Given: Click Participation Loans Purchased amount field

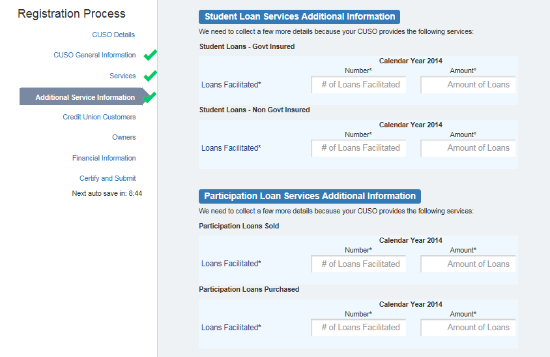Looking at the screenshot, I should pyautogui.click(x=468, y=328).
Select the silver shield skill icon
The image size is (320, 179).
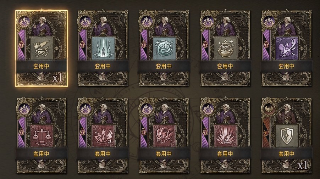(287, 136)
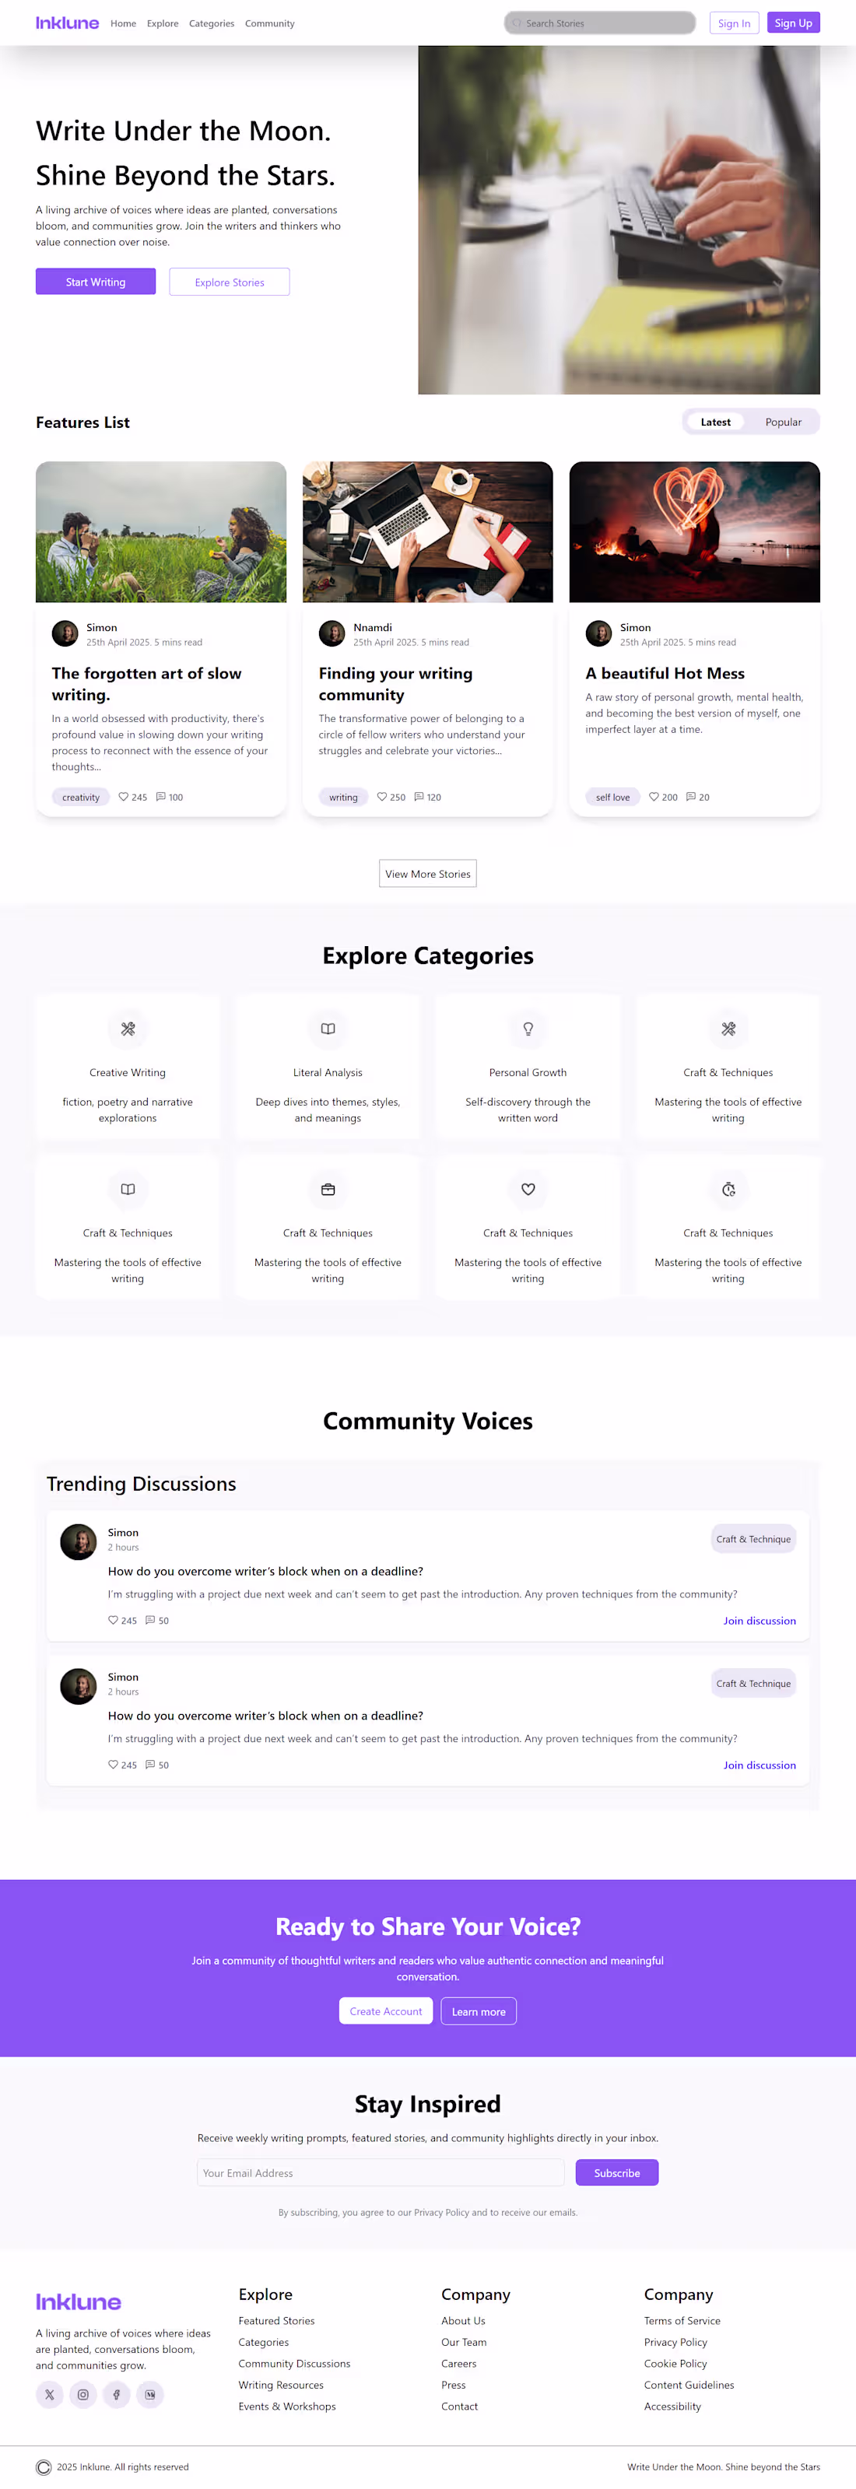Open the Medium social icon in footer
Image resolution: width=856 pixels, height=2489 pixels.
[x=150, y=2393]
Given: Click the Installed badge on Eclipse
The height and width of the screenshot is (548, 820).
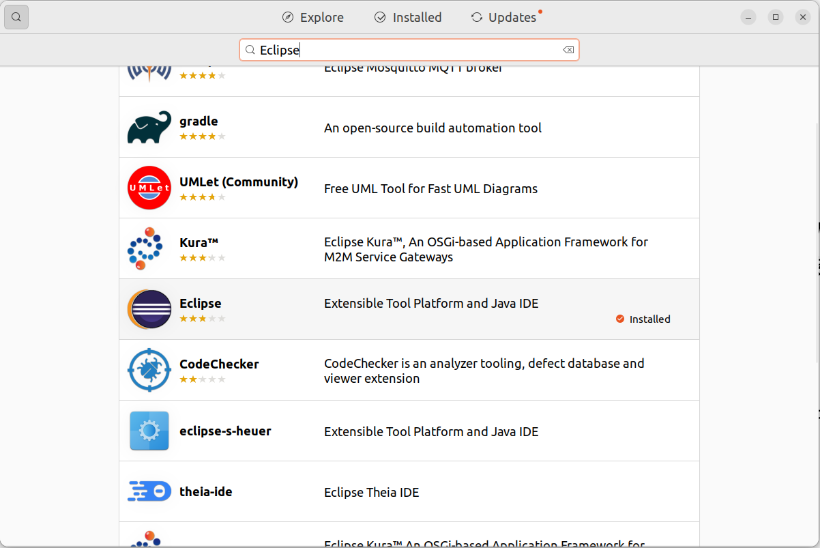Looking at the screenshot, I should pyautogui.click(x=643, y=319).
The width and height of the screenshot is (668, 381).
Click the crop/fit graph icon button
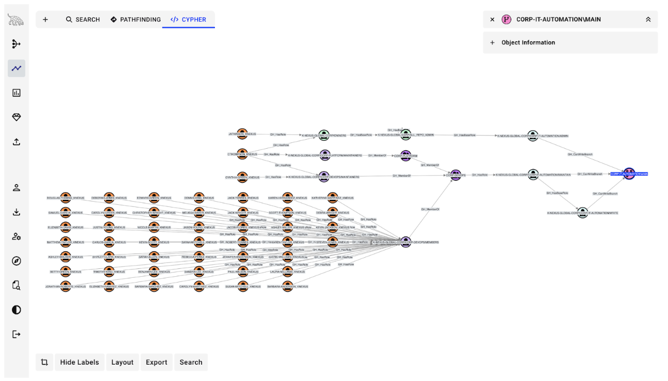click(x=44, y=362)
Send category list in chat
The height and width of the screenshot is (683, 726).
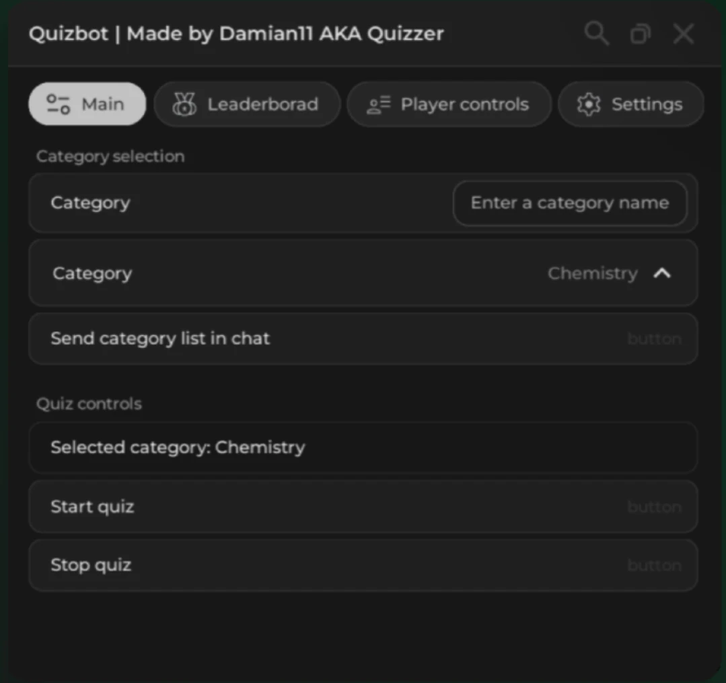[x=363, y=338]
+++
• _Task prompt_
Would you reproduce the listing above in full and exactly, without its pictures?

• _Problem solution_
Given: Click Participation Loans Purchased amount field

Looking at the screenshot, I should pyautogui.click(x=468, y=328).
Select the silver shield skill icon
The image size is (320, 179).
(287, 136)
Open the Medium social icon in footer
Image resolution: width=856 pixels, height=2489 pixels.
[x=150, y=2393]
Given: Click the Installed badge on Eclipse
The height and width of the screenshot is (548, 820).
Looking at the screenshot, I should pyautogui.click(x=643, y=319).
The width and height of the screenshot is (668, 381).
Click the crop/fit graph icon button
click(x=44, y=362)
Send category list in chat
The height and width of the screenshot is (683, 726).
[x=363, y=338]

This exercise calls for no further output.